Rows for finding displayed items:
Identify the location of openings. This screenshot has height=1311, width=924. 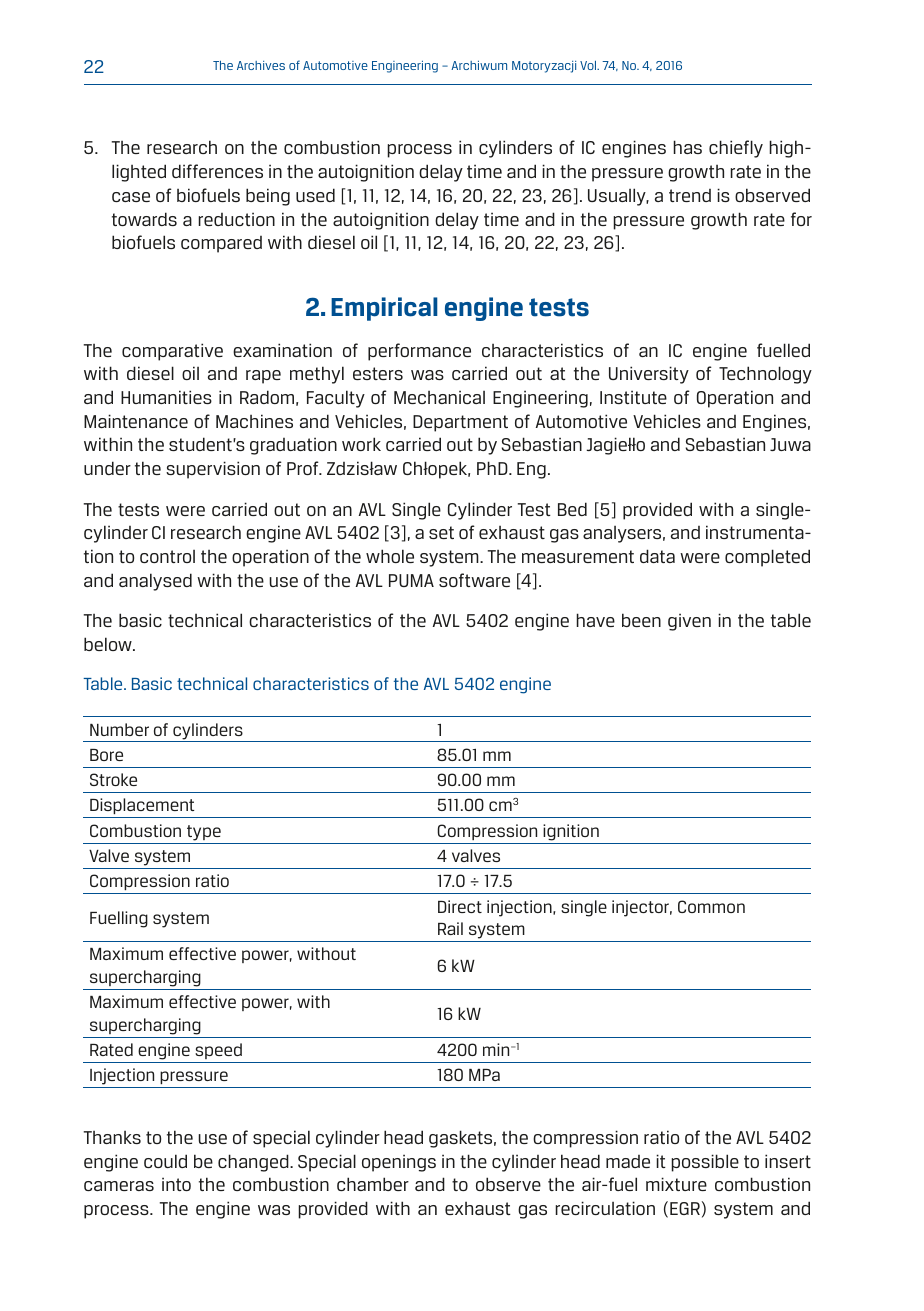
(399, 1163).
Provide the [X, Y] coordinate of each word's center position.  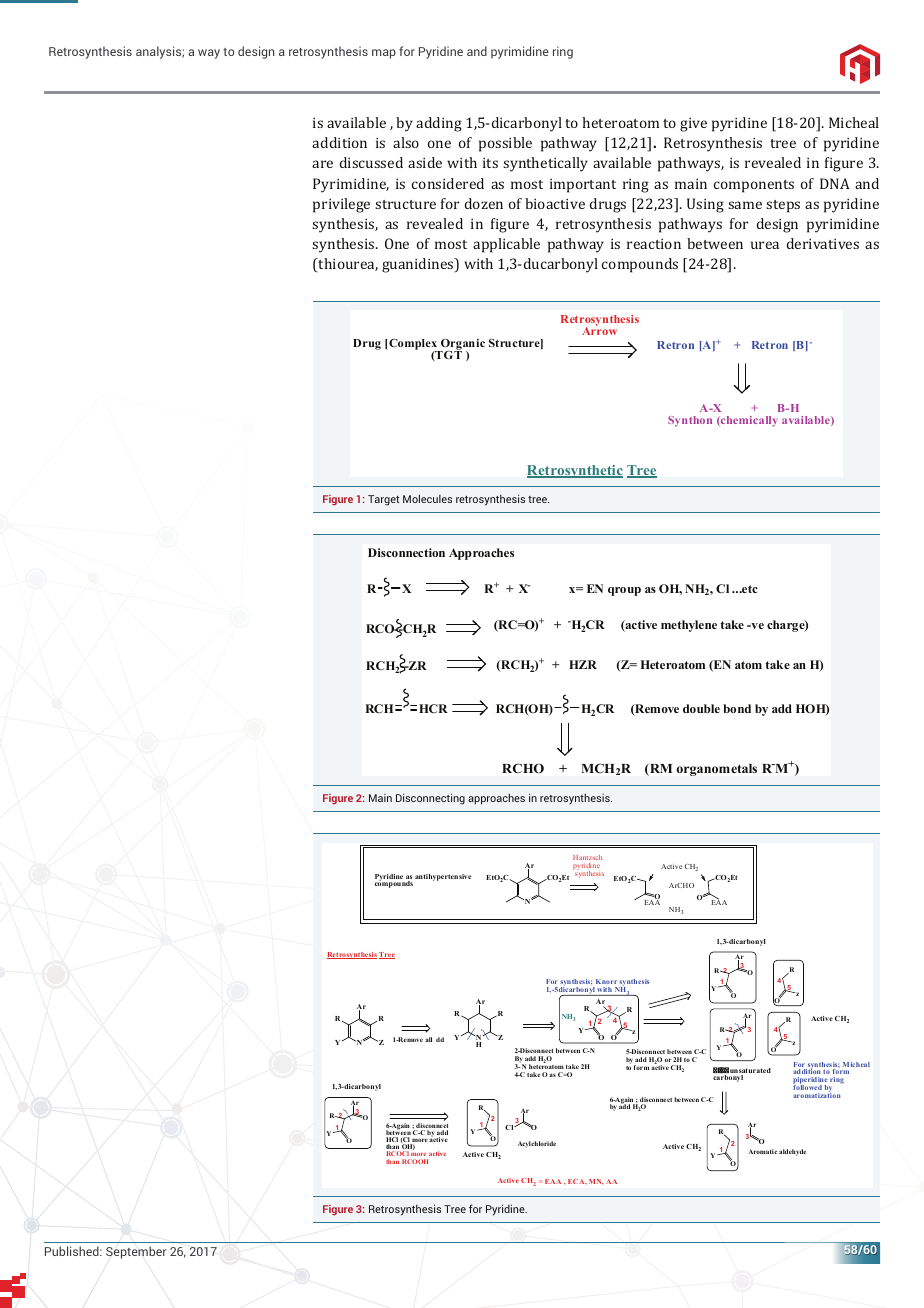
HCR [433, 708]
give [693, 125]
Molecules [427, 498]
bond [737, 708]
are [322, 164]
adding [439, 124]
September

Brief:
Copy every one of the rows above word for word, but omit the pictures.

Solution below:
Identify the location of openings. This screenshot has height=1311, width=924. 
(399, 1163).
Provide the [X, Y] coordinate of each word's center position.  
HCR [433, 708]
give [693, 125]
Molecules [427, 498]
bond [737, 708]
are [322, 164]
adding [439, 124]
September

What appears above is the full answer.